É neste contexto que devemos observar com atenção o que vem acontecendo no Brasil e no mundo. Jair Bolsonaro não é um legionário da liberdade de expressão como quer fazer crer a horda bolsonarista – e parte da imprensa, mais uma vez adepta do mau jornalismo. Em nenhum lugar do mundo a liberdade de expressão está acima da lei, não quando a lei está assentada num sistema de governo democrático, com legislativo e judiciário independentes etc. As leis que justificam a prisão domiciliar do ex-presidente não são marciais, não estão baseadas em atos institucionais editados por um comitê central ou pela elite fardada.
Ao mesmo tempo, e embora nem todos os soldados tenham clareza disso, a meta dessa direita hidrofóbica é cada vez mais calar as vozes dissonantes enquanto espalham a lorota de que defendem a livre manifestação do pensamento. Balela! Se fosse assim, Donald Trump, por exemplo, não teria concebido uma lista de livros proibidos, como fez em fevereiro, banindo das bibliotecas e escolas públicas, entre outros, o inofensivo “Freckleface Strawberry” (“Morango Sardento”), livro infantil de Juliane Moore. Na obra, a atriz-escritora aborda o tema das diferenças a partir de um lugar de fala que não deixa de ser o da branquitude, o que torna o episódio ainda mais surreal: uma garota de 7 anos não gosta de suas sardas e aprende a conviver com elas ao perceber que todo mundo é diferente entre si – e que a diversidade não é um defeito.
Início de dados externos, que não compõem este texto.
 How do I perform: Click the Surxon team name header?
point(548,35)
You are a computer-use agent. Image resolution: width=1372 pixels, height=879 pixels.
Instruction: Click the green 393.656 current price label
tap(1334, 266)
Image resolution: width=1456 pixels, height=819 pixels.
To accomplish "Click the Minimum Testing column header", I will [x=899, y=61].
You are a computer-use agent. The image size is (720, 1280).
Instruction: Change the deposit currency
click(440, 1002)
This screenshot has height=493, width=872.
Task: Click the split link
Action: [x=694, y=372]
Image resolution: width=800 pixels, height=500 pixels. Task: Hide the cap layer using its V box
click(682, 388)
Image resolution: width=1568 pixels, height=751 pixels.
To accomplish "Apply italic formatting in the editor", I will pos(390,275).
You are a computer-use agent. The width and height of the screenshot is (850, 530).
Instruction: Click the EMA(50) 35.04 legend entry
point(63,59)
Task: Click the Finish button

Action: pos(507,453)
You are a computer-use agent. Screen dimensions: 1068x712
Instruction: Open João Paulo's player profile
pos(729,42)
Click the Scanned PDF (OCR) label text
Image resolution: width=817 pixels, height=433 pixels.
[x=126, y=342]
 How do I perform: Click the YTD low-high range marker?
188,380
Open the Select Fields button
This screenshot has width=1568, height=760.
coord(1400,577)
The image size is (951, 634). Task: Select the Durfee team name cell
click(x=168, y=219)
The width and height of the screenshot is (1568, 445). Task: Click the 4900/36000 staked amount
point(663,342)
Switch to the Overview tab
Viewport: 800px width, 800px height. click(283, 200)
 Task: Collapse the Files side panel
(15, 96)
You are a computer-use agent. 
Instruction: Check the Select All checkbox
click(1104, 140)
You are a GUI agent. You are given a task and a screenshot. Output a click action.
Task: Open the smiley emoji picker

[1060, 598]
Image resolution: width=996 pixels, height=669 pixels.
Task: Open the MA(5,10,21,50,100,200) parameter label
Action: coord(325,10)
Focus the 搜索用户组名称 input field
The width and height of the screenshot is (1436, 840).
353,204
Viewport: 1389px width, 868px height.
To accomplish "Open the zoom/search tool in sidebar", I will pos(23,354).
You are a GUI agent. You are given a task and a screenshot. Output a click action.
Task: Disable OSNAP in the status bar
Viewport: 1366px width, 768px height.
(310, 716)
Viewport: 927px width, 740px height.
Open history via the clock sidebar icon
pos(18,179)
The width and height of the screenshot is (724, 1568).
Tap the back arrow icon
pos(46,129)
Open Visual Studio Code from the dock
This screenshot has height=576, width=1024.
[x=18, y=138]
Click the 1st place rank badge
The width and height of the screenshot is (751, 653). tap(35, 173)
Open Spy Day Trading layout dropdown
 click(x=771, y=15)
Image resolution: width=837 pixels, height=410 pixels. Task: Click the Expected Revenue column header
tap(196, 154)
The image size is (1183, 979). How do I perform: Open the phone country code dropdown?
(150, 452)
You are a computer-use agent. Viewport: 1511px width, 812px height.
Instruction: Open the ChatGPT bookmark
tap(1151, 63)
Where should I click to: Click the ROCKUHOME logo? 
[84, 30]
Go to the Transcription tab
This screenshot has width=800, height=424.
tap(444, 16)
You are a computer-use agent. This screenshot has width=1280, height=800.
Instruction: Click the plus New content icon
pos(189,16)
No Brasil, de forma similar, o pensamento continua criminalizado por essa gente. Em 2024, pelo menos três estados baniram o premiado “O Avesso da Pele”, de Jeferson Tenório.
Nessa primeira semana de agosto, a prefeitura de São Paulo rasgou o compromisso de ceder a Praça das Artes, um espaço cultural no centro da cidade, para a realização da Flipei, a Festa Literária Pirata das Editoras Independentes. A decisão foi tomada na antevéspera da abertura, sob a alegação de que se trata de um evento de caráter político. A mesma entidade, vinculada ao governo Ricardo Nunes, administra o Theatro Municipal, que foi palco de uma homenagem a Michele Bolsonaro um ano atrás, quando a ex-primeira-dama recebeu o título de cidadã paulistana. Por certo, aquele foi um evento cultural, enquanto a feira do livro é um evento político. Sei.
A razão de fundo do veto? Uma programação potente, com mesas que abordarão até domingo, dia 10 – agora em espaços diversos, como o Galpão Cultural Elza Soares, do MST –, temas absolutamente atuais e que entremeiam sobremaneira a produção literária contemporânea, entre os quais a questão palestina, com uma necessária abordagem crítica do genocídio que Israel vem cometendo contra os vizinhos.
Será mesmo que a defesa da liberdade de expressão é um valor para quem se mancomuna com o lobby sionista a fim de perseguir autores, censurar debates e substituir o pensamento crítico por tarjas, antolhos e cabrestos?
* Camilo Vannuchi é jornalista e escritor, doutor em Ciências da Comunicação pela USP, autor dos livros Eu só disse meu nome (Discurso Direto) e Marisa Letícia Lula da Silva (Alameda), entre outros, e do podcast Nunca Mais. Foi membro da Comissão da Verdade da Prefeitura de São Paulo e Secretário de Cultura de Diadema (SP).